Researchers from the Blaydes Maritime Centre of the University of Hull proposed to appraise the archival holdings of the Lloyd’s Register Foundation’s Heritage & Education Centre, as well as records held in selected repositories in east central and northeast England (from the Humber to the Tyne). The appraisal focuses on material relating to the safety of vessels, seafarers, fishermen, passengers, and cargoes.
Two contrasting perspectives frame the work. First, an examination of primary sources generated and preserved by Lloyd’s Register and an assessment of archival material related to management committees, ship classification, and human resources. Second, the investigation embraces source materials relating to the distant-water trawl fisheries and the merchant shipping industry.

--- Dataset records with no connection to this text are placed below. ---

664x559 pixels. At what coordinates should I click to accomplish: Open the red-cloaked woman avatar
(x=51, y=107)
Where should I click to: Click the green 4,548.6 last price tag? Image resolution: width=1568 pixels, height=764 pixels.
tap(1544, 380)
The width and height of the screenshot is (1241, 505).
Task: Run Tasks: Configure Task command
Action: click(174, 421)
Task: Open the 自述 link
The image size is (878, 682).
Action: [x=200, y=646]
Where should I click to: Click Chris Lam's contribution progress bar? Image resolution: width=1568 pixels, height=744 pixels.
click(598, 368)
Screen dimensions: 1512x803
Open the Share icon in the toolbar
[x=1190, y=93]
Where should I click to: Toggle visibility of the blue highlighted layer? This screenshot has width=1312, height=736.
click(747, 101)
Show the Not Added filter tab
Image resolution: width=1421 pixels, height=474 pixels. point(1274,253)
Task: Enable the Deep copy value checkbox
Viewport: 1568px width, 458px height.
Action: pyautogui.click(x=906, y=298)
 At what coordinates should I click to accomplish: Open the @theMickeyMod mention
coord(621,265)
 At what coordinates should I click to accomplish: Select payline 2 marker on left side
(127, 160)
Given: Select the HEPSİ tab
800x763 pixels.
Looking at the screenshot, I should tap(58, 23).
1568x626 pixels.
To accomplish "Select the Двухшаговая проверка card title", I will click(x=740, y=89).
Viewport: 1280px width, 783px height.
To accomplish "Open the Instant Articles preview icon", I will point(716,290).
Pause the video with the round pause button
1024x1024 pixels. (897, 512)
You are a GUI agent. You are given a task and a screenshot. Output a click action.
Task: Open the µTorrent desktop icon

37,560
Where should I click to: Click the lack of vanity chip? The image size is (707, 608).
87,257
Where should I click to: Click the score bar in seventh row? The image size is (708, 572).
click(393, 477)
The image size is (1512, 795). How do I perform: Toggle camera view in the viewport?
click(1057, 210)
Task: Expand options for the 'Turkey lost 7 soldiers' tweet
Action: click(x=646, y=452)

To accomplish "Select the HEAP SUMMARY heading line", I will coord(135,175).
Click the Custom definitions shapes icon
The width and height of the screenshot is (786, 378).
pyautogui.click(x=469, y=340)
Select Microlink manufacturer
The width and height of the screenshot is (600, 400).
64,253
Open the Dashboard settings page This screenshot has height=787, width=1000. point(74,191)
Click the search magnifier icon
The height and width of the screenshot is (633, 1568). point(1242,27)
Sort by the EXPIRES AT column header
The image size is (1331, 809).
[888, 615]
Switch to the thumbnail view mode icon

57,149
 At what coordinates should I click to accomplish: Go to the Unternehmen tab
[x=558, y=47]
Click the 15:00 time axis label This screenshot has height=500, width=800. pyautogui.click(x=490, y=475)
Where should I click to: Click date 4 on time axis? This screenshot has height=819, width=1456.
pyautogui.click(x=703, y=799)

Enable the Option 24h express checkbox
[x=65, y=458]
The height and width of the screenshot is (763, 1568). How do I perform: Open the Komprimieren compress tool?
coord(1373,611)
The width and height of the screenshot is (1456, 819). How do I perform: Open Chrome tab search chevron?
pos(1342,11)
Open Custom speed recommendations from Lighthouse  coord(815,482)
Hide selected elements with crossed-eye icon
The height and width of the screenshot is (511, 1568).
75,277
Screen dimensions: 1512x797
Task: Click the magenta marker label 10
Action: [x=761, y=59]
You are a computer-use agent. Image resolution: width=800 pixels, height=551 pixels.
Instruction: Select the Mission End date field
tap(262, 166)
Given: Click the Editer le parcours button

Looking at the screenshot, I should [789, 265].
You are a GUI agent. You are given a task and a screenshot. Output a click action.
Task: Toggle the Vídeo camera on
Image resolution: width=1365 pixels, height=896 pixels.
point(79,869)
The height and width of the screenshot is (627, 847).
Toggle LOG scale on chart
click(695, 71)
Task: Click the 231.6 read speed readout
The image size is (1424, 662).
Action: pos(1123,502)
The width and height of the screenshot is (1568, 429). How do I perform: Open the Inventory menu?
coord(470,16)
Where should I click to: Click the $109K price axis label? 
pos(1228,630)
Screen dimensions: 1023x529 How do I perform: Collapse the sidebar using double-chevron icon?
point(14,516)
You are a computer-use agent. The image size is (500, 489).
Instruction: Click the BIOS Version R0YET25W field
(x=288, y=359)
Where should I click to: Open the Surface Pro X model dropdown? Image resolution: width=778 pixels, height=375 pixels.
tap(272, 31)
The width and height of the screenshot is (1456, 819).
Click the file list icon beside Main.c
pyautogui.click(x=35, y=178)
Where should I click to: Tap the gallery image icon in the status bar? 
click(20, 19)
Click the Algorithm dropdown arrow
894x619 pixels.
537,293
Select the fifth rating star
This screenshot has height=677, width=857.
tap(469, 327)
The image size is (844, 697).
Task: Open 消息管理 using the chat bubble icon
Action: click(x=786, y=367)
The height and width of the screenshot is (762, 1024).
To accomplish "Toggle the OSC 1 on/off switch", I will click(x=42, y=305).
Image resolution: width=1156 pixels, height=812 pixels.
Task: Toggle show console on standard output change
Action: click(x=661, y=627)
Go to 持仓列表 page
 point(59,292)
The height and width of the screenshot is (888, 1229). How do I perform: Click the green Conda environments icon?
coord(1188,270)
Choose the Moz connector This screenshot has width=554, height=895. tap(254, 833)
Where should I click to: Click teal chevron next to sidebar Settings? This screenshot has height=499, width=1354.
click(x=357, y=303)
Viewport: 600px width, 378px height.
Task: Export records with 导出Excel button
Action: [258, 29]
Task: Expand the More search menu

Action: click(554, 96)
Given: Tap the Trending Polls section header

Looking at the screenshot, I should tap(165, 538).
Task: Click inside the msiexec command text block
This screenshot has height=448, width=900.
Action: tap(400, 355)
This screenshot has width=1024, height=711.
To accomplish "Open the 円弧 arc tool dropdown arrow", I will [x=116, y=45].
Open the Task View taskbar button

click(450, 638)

In considering the various archival materials generated by these different yet related activities, the team are testing the evidential quality of a range of primary sources relating to safety in the fisheries and merchant shipping over the long term. The appraisal is a scoping exercise designed to help prepare the ground for a large-scale research investigation into the evolving provision and significance of safety at sea since the mid-19th Century.
Preliminary findings from the initial appraisal and discussions concluded that the HEC archive has vast potential, which cataloguing would help to unlock. A wide variety of projects could be informed by the archive, in some cases complemented by other collections, which could give new insights into merchant shipping, shipbuilding and marine resource extraction from the 18th century to the present.
The researchers delved into archival resources not available in digital form at the time. These include the General Committee Minutes, which shed light on the internal proceedings and financial workings of Lloyd's Register, and the Lists of Officers, more commonly known as 'Staff Bibles', which record financial and personal details on historic clerks and surveyors.